Are cyclists crazy?
Arriving home from another excellent Saturday ride, I started to ponder. It was cold and wet. Windy and gray. I could have stayed home in the warm house watching the rotten weather descend but instead, found myself riding West of Hillsboro eating road dirt from the rider in front, dodging rain, wind gusts and sausage-crazed Verboortians. Why did I ride in the rain today? Why the insanity?
After much rumination, I came up with a list of all the things over the years that cycling has meant to me/done to me in greater or lesser proportions that have caused it to become a PASSION. Perhaps you recognize some or have others of your own that by themselves or in combination with others affect you the same way. They are in no particular order except how they popped into my (empty) head:
Freedom
Nothing equals the feeling of freedom you can get a hold of from heading out on the road, down a gnarly slope or tearing up on a long, flat piece of highway. Just you and the bike whirring along surrounded by big open spaces and big sky… Epic climbs to scenic vistas to make you feel on top of the world… Screaming wide-eye descents on curvy roads unfettered by cars following behind you, grinning ear to ear! Very motorcycle-like, but that is another story.
Aliveness
Riding headfirst into a sleet storm, receiving a face-full of mud on an MTB ride, crashing into the bushes, baking in the scorching heat ascending a long climb, pegging your max. heart rate during a sprint, conquering the local hill and any cycling experience really is guaranteed to make you feel alive and get all those synapses firing.
Fitness
We ride to feel fit. We ride to lose weight. We ride to relieve stress. We ride to become more efficient oxygen powered machines. We ride to see our muscles get toned and taut. We ride blow out the cobwebs and think more clearly.
We are "low riders". We ride to lower our: heart rate, waist size, body weight, body fat, stress, wallet thickness, route times and rate at which we age. We ride to see what our bodies and minds working together can actually produce in a performance.
Adventure
Exploring a new area on a bike is just the best way to do it. No question. You can see more new things faster on a bike than via walking, running or by car.
Bicycling has let me discover and explore hundreds of roads, towns, areas, parks and crannies I otherwise would have never seen. Every ride is a new ride, full of promise for some sort of new outing. Armed with a good map, all you have to do is pick a destination and go. Getting lost is not necessarily a bad thing as you end up places you never thought you would.
Self-Discovery
Every day, all over the world, some cyclist, somewhere rides further than they ever thought they would, rides faster than they ever thought they might, participates in a race or event they never thought they would enter, loses that stubborn weight they never thought would come off or takes up a new cycling discipline only to add another dimension to their life. The possibilities for discovery and growth are always available and endless.
Inspiration
There are so many cyclists that show you what is possible it is hard not be inspired. Not just Lance, but everyday folk doing extraordinary things and making cycling work for them.
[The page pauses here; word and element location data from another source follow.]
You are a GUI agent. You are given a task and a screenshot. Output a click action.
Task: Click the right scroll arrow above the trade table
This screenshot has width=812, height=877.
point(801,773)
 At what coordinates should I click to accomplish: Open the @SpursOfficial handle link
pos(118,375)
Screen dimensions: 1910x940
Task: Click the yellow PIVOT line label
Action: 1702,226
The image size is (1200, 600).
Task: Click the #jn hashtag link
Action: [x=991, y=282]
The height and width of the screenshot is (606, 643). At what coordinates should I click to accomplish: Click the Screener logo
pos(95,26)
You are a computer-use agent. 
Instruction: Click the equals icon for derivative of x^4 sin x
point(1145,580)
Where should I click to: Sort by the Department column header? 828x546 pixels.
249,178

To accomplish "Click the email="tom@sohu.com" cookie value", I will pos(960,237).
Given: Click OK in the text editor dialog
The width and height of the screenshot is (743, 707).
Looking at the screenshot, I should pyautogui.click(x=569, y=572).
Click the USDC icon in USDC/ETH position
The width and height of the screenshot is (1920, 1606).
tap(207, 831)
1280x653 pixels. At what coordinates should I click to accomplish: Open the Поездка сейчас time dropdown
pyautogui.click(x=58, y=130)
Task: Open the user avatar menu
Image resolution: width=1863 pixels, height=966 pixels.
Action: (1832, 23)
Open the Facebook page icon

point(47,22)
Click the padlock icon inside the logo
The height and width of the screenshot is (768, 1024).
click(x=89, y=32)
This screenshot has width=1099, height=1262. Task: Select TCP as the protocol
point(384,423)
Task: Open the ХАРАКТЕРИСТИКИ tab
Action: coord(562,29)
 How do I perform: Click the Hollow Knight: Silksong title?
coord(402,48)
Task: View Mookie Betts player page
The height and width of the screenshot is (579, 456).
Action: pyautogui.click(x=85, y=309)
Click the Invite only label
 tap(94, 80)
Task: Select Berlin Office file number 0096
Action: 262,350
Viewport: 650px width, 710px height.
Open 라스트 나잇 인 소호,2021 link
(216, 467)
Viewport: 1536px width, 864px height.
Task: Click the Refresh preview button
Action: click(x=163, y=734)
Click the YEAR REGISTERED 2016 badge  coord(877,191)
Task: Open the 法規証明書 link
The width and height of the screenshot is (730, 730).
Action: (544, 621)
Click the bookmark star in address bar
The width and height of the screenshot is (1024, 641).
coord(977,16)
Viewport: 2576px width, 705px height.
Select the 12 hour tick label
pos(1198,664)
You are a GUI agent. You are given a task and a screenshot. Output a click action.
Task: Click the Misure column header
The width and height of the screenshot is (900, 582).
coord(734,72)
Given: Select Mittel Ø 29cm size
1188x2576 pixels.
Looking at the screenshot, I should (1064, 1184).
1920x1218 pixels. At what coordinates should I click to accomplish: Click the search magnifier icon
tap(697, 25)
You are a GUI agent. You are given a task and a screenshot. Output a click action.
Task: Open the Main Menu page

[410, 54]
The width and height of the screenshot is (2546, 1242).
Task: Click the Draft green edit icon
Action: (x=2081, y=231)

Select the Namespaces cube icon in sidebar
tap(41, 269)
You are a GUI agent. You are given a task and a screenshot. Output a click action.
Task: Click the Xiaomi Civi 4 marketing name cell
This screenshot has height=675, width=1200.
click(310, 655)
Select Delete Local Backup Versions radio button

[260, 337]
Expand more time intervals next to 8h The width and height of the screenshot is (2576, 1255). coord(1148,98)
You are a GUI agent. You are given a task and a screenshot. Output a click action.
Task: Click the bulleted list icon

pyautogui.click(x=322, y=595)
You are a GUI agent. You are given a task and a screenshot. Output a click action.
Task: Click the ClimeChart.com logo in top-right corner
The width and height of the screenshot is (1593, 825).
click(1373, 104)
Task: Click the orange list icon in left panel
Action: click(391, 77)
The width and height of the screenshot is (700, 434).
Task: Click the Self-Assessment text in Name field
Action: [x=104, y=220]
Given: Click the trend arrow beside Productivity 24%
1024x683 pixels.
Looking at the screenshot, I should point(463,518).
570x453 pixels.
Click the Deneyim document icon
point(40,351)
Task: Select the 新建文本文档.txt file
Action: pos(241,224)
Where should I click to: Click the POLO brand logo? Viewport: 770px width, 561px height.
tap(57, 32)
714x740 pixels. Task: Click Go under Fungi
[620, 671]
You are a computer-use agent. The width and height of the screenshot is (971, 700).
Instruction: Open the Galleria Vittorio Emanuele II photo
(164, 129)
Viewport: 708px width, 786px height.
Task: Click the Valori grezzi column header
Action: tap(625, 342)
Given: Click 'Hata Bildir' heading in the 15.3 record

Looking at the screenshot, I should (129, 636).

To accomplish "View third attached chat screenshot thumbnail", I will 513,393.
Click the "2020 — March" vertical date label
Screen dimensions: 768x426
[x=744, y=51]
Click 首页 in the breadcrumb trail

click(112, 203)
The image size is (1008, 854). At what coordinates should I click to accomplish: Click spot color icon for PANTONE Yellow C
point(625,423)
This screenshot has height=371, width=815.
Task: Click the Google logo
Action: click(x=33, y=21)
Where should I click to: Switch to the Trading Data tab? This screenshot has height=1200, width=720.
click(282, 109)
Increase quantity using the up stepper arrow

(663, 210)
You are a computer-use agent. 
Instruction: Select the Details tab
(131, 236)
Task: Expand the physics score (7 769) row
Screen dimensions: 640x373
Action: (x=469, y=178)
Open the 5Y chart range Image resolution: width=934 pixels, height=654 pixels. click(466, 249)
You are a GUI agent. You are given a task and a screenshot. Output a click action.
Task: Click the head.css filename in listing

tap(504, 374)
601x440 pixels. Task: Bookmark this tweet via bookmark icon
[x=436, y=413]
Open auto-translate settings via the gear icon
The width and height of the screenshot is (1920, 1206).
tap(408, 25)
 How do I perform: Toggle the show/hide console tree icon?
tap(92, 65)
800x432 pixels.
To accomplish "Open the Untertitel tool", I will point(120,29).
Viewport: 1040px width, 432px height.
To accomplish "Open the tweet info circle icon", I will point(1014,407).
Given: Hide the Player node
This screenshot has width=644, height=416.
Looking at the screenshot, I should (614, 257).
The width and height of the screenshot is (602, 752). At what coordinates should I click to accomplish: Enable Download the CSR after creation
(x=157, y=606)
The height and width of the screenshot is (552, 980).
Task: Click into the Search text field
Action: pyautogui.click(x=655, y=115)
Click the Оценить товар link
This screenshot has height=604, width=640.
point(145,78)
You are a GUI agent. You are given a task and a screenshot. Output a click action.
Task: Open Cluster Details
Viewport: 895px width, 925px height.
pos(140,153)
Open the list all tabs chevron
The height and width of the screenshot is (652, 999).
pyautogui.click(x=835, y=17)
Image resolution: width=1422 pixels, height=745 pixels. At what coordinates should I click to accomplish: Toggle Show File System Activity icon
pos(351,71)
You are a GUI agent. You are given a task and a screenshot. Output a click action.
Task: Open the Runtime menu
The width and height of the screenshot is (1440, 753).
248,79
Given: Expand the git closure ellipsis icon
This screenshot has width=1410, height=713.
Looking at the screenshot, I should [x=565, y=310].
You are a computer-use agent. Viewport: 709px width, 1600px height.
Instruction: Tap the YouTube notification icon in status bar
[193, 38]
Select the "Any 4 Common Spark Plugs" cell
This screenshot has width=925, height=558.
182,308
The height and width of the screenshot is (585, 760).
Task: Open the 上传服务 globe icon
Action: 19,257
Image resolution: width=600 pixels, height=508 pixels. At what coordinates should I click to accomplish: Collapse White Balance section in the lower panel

Hardcore senior citizens mixing it up at races, long-distance events and Ironman Triathlons. Single Mom’s with full-time jobs putting in hundreds of miles per week. Folks with missing legs biking trails that regular mountain bikers find difficult. Newcomers to cycling taking the sport and going with it, reaching top levels in a few short years.
Camaraderie
Suffering, like fun, is a funny thing. You can suffer, hurt, be in pain, be miserable, tired and frozen out there by yourself and think "This S##KS!" "This is S#IT!". But, take the same ingredients, stir in some fellow cyclists who are also experiencing the same wretchedness and Viola! You are now having FUN! Quite the interesting transformation, I always thought. Suffering and peak experiences are the perfect incubator for "War Stories" being told around the campfire (or restaurant table).
Sure, camaraderie happens on sunny, warm and pain-free rides, but what fun is that?
Fun
It all comes down to fun.
Fun is funny stuff. Everyone knows what it is and everyone knows what it is not, but we cannot define it. We all instinctively and collectively know things that are not fun, things we don’t want to happen again. Like waiting in line at the DMV, having your car conk-out on a busy highway during a storm, having the toilet backup onto your new carpeting, ending up in the hospital and more.
And we know things that are always fun which keeps us doing them time after time and form our bicycle life. The ones that affect me are listed above. You?